When I opened the jpeg in Painter, the program threw up an error code. Something it didn't like. Maybe possibly wasn't happy with a sRGB jpeg as opposed to an AdobeRGB one. These pixellated artifacts appeared in the image. Woah! Cool! I'll try and repeat this later using sRGB and AdobeRGB images and see what's up.

And the pixellation became more obvious when I enhanced the image using High Pass.

Then I ran that image through the Sketch filter. The lines were not quite as meaty as I would have liked but I knew I could sort that in Photoshop.

So I then opened the High Pass version in Photoshop and the Sketch version, dragged the Sketch version ontop of the High Pass layer ... holding down the shift key to align it smack center. The Sketch version is a black and white image, and using Photoshop cartoonist's trick, set the layer mode to Multiply. The white disappears but the linework remains. I duplicated that layer to beef up the line.

Next I opened the original photo in Painter and created a traditional letterpress halftone line effect. I loaded up a paper texture called Simple Textures, which I think was part of a Goodies folder on the Painter 5 disc. Ok, so I loaded a 50 degree line texture and used the Express Texture filter, which turns it black and white and then you can tweak the line effect to ones satisfaction. Depending on the overall tone of the original image, you may get some darker areas going solid black whereas the lighter tones are just right. The thing to do is make two versions and combine the best parts.

Monday 29 October 2007

Print a folders contents in Mac OS X

In Mac OS 9 this was very easy.
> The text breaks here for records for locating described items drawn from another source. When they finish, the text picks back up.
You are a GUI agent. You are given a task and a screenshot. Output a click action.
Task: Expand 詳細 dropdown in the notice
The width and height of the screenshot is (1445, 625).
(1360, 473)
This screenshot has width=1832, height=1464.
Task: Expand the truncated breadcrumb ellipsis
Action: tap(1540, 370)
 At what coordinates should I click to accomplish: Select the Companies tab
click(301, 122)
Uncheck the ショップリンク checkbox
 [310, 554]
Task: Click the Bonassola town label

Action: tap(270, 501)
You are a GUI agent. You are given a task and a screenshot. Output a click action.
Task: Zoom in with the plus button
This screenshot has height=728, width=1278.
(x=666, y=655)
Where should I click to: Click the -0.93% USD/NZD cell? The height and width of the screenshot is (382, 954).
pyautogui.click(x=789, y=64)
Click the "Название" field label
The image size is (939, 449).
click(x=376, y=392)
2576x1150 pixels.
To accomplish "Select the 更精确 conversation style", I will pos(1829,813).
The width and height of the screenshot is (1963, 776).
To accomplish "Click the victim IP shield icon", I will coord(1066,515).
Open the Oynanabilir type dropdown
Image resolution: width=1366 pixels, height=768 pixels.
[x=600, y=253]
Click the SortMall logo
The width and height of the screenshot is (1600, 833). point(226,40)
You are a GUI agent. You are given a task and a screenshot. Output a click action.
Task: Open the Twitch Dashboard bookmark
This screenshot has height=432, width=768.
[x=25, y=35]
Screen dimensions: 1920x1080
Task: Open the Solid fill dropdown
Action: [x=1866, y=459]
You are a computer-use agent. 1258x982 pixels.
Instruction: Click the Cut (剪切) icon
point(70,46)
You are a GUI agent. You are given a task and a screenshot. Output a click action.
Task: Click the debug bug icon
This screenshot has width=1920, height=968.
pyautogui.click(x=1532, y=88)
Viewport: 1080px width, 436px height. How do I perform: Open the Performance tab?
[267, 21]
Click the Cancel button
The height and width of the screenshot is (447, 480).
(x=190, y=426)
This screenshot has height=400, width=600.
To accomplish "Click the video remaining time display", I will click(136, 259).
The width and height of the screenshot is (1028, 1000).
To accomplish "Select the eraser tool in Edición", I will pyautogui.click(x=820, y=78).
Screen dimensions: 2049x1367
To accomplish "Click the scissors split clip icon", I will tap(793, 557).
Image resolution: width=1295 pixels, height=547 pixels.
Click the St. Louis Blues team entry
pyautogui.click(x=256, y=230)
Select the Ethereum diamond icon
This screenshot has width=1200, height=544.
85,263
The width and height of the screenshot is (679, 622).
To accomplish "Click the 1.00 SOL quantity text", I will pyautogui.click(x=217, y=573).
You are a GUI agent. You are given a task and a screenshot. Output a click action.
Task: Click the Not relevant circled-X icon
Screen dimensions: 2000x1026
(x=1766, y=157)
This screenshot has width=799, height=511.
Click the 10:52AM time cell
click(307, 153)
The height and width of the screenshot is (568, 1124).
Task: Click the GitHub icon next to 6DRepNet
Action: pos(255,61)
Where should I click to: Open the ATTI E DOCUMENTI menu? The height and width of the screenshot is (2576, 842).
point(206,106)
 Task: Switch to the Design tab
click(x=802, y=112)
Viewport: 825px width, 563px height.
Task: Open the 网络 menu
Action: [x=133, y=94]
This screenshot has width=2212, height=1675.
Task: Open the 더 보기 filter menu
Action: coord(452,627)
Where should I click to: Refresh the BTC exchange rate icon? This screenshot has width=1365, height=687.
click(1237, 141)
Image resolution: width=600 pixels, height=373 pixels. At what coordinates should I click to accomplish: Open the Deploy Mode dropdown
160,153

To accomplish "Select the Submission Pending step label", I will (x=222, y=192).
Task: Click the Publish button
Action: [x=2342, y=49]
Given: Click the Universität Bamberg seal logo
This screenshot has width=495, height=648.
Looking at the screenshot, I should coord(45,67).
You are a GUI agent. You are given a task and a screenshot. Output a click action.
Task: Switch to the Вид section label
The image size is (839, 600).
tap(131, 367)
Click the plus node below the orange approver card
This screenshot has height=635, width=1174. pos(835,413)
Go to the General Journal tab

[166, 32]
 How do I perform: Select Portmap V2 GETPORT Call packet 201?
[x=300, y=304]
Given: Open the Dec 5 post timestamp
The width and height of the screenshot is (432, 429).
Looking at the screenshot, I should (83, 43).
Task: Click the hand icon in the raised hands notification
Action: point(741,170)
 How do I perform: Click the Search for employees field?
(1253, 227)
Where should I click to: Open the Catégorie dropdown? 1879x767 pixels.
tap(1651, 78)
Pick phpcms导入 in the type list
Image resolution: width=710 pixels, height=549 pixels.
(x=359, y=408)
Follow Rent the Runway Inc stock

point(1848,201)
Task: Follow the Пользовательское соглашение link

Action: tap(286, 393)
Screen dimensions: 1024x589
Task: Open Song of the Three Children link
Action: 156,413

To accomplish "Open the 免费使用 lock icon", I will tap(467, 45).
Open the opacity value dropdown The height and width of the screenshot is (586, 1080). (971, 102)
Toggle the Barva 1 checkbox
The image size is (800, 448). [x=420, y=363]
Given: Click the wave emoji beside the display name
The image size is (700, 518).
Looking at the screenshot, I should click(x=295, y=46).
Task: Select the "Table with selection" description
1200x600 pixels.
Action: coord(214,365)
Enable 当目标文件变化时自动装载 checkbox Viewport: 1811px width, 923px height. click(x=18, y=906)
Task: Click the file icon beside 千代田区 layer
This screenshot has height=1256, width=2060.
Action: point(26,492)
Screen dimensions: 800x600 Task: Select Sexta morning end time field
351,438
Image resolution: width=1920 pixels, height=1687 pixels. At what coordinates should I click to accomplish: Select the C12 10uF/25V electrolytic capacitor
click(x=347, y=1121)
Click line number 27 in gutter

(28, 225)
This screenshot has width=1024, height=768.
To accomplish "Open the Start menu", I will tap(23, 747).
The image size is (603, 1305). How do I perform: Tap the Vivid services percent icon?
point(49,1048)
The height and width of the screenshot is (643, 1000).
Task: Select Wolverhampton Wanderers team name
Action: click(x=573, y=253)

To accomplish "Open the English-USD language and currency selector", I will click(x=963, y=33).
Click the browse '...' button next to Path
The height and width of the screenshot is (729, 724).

In Mac OS X the way to do it is ... look in your Utilities folder, in your Applications folder, and launch Terminal.

Right after the prompt type ls -lhTR . Next type a space, then drag the closed folder that you want to print, onto the Terminal window, and like magic the path to that folder appears in the Terminal window.

Ok, then type a right facing arrow > , and then a space, and a quotation mark " , and then the name of your file with a .txt file extension, like myFolderContents.txt and finally another quotation mark " . Your Teminal window should look something like this:
[yourname:~] yournam% ls -lhTR /Users/yourname/Documents > "myFolderContents.txt"
Now press return. ... and nothing much happens, besides the Terminal window now reads something like [yourname:~] yournam% followed by the prompt.

Go and look in your Home folder and you'll find it there. If not do a search. If you just want the file names and not all the other info regarding the files, just type ls rather than ls -lhTR.